Warning: this post contains spoilers for both the game of Skyrim and my novelization of that game, The Song of Deirdre. Also, it’s probably a lot of abstract drivel. To avoid that, just go read the novel. It’s free, after all, and several people tell me it’s not drivel.
One of the great things about Skyrim is the impressive number of ways you can choose to play it. It’s an open world, so you pick which quests to follow, or none at all. In the opening scene, you create the character you will play throughout the game, choosing from two genders and ten races. You can marry either available gender and
any of the ten races,¹ choosing from among the game’s eligible marriage partners.

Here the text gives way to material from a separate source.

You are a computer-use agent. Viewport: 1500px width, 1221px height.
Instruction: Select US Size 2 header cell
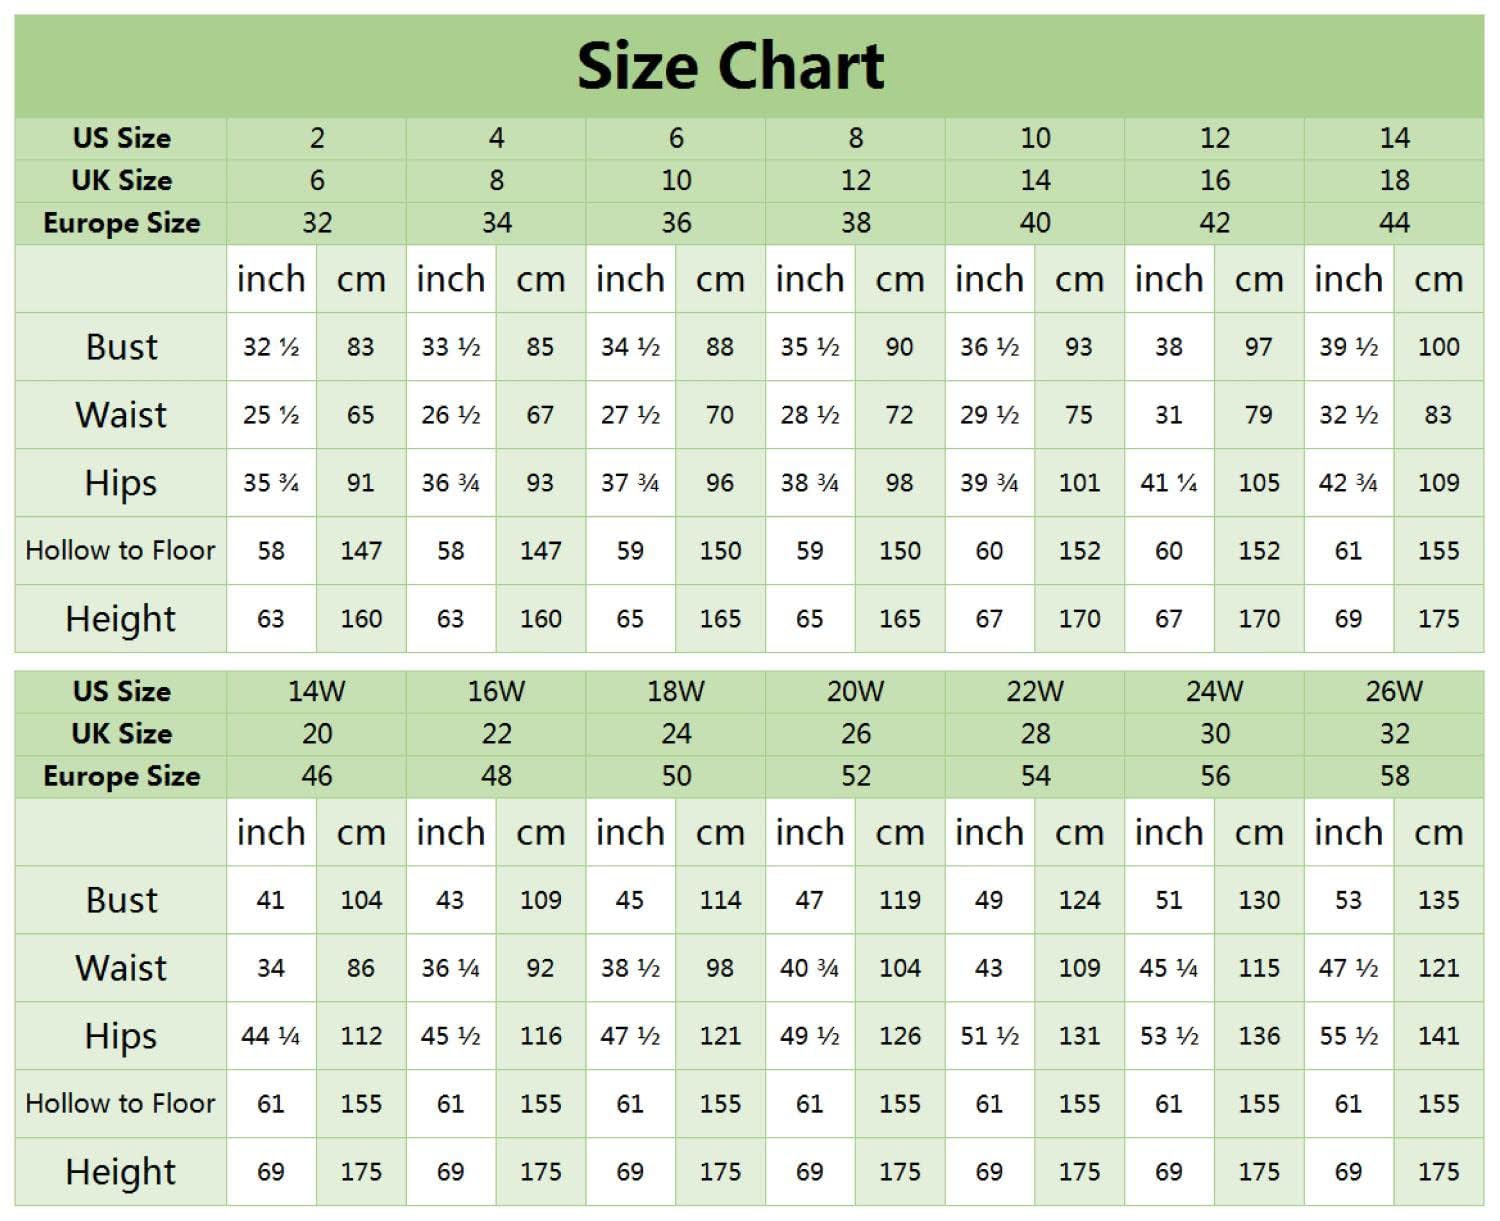317,138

This means you can play as a hulking Nord who runs around bashing everything with his hammer, takes on the mantle of the Dragonborn, prevents the end of the world, and then comes home to wear the Amulet of Mara (propose marriage) to his Altmer (High Elf) boyfriend. Or you can play as a dual-wielding Dunmer (Dark Elf) thief who doesn’t want to get herself involved in the impending civil war and doesn’t believe the dragon-god Alduin will destroy all of Mundus. No, you just want to sneak around pickpocketing and grabbing whatever wealth you can, and then spend it on a particular Orc you have your eye on.
Here’s another intriguing option: to play the game as a pacifist. Several players have recorded their peace-making efforts on video, and the Wall Street Journal even ran a piece on it. For some players, this was just an “I can beat the game with one hand tied behind my back” kind of trick. For others, it was a philosophical and ethical approach to the game. With all the talk of video games either promoting violence or offering a safe release for violent instincts, this approach offered a third way: to pursue the possibilities of peace in what at first seems a typically bloody world based on medieval Europe.